Data quality management, though perceived to be relevant and important at an enterprise level, is in reality mostly implemented in silos. The data quality rules are essentially defined and executed at application level against corresponding database schemas and file structures. The results are presented and analysed only in the context of specific application.
This siloed approach prevents organizations from getting an enterprise view of data quality for business-critical data elements, and results in missing out on the opportunity to meet the regulatory requirements of certifying data flow through various systems.
Described below is an approach that better integrates the data quality initiative with enterprise metadata management to enable an enterprise-wide view and control of data quality.
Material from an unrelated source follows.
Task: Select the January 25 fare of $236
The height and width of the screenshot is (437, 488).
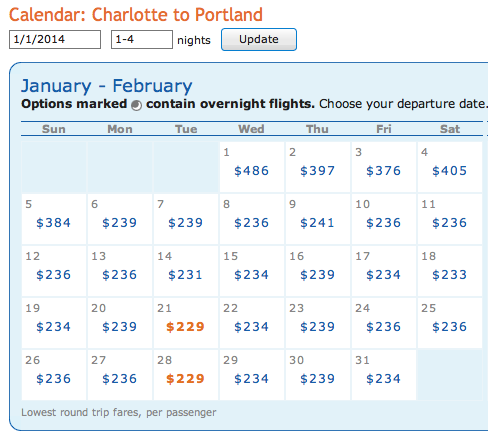Action: (x=449, y=327)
Metadata is generally and very commonly defined as data about data. Enterprise metadata management, however, provides a framework to acquire and integrate metadata about a variety of domains of information in an enterprise – including business, semantic, logical, physical, and organizational – to enable effective understanding and governance of business-critical data. Two vital aspects of this framework are traceability and lineage.
Traceability, in simple terms, is the linking of business metadata to technical metadata. Business metadata can be represented at enterprise, business unit or application level. It describes information about data that is important to the organization’s business. Business metadata is more descriptive, less structured and less detailed. The most important criteria for business metadata is that it should be understandable by business people and hence, devoid of technical jargon and details. Typically, it comprises of the business friendly name, definition, who owns it, who maintains it, what business processes it is used in and in what way.
Technical metadata, on the other hand, describes data that is defined, stored and operated by the actual technical implementations of the various business processes. Technical metadata is a broad category that includes logical, design and physical levels of information. It describes data structures as well as their relationships. This could be at a logical or design level in terms of data models (entity relationship/object modeling) as well as actual implementation level, as in database catalog information and record structures.
Adaptive Metadata Manager, now in its Version 8.0 form, enables bridging and linking this technical metadata with the corresponding business metadata through various levels of traceability linking. A business term could be linked to the corresponding logical model entity or attribute, which in turn will be linked to the physical model table or column that finally is linked to the actual database table or column. Thereby, a business person can start at the business term and traverse this traceability link to find out all the physical implementations of that business term in various systems/applications.
Similarly, a technical person can start at the technical column definition and traverse this traceability link all the way to the business definition to understand the business impact and relevance of that data item.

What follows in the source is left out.